Buparlisib-fulvestrant combination may benefit postmenopausal HR+, HER2- breast cancer patients
Postmenopausal women previously treated with aromatase inhibitors (AIs) for HR-positive, HER2-negative advanced breast cancer who progressed on or after mTOR inhibitor therapy may benefit from a combination of buparlisib and fulvestrant, according to findings of the BELLE-3* study.

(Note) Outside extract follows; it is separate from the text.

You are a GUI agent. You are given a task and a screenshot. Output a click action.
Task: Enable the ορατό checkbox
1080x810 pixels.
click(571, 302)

Postmenopausal women with HR-positive, HER2-negative advanced breast cancer who were given the PI3K inhibitor buparlisib along with fulvestrant experienced improved progression-free survival (PFS) compared with women given fulvestrant alone (median PFS, 3.9 vs 1.8 months in the buparlisib vs placebo [fulvestrant only] groups, respectively; hazard ratio [HR], 0.67, 95 percent confidence interval [CI], 0.53–0.84; p<0.001). [SABCS 2016, abstract S4-07]
“For the first time, we have evidence from a phase III clinical trial that a PI3K inhibitor is a viable treatment option in combination with endocrine therapy for HR-positive advanced breast cancer patients progressing on everolimus plus exemestane,” said Dr Angelo Di Leo from the Ospedale Misericordia e Dolce, Prato, Italy, who presented the findings at the recent San Antonio Breast Cancer Symposium (SABCS) in San Antonio, Texas, US.

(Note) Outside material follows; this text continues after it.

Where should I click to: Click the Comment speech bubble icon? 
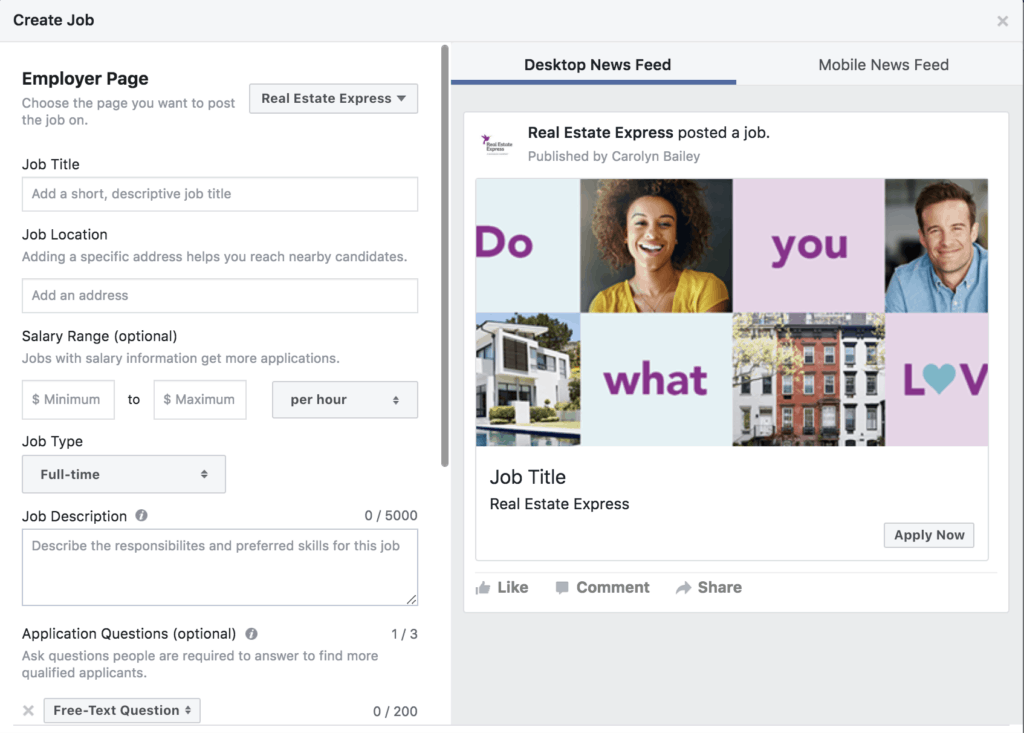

“This new treatment could further delay the time of starting cytotoxic chemotherapy in this particular group of patients with ER-positive disease.”
The PFS improvement for buparlisib vs placebo was more evident in women with a PIK3CA mutation (median PFS, 4.2 vs 1.6 months; HR, 0.46, 95 percent CI, 0.29–0.73; p<0.001) compared with women with PIK3CA wildtype status (median PFS, 3.9 vs 2.7 months; HR, 0.73, 95 percent CI, 0.53–1.00; p=0.026) based on circulating tumour DNA (ctDNA) analysis, as was the case in primary tumour tissue analysis (median PFS, 4.7 vs 1.4 months; HR, 0.39; p<0.001 for PIK3CA mutation and median PFS, 2.8 vs 2.7 months; HR, 0.83; p=0.117 for PIK3CA wildtype).
The objective response rate was 7.6 percent vs 2.1 percent for the buparlisib vs placebo groups, respectively, while the clinical benefit rate at 24 weeks was 24.6 percent vs 15.4 percent.
The most common grade 3/4 adverse events experienced by buparlisib vs placebo recipients were elevated alanine aminotransferase (22 percent vs 3 percent) and aspartate aminotransferase levels (18 percent vs 3 percent), and hyperglycaemia (12 percent vs 0 percent).
The 432 trial participants (median age 61 years) had been previously treated with AIs and progressed during or within 30 days of completion of mTOR inhibitor and endocrine therapy. They were randomized to buparlisib (100 mg/day) and fulvestrant (500 mg per standard of care; n=289) or placebo and fulvestrant (n=143). The most commonly used mTOR inhibitor was everolimus (99 percent).
“The trial shows the promising activity of a new class of anticancer agent, but in my opinion it is still premature to consider this agent as a new standard of care in the treatment of ER-positive advanced breast cancer patients,” said Di Leo.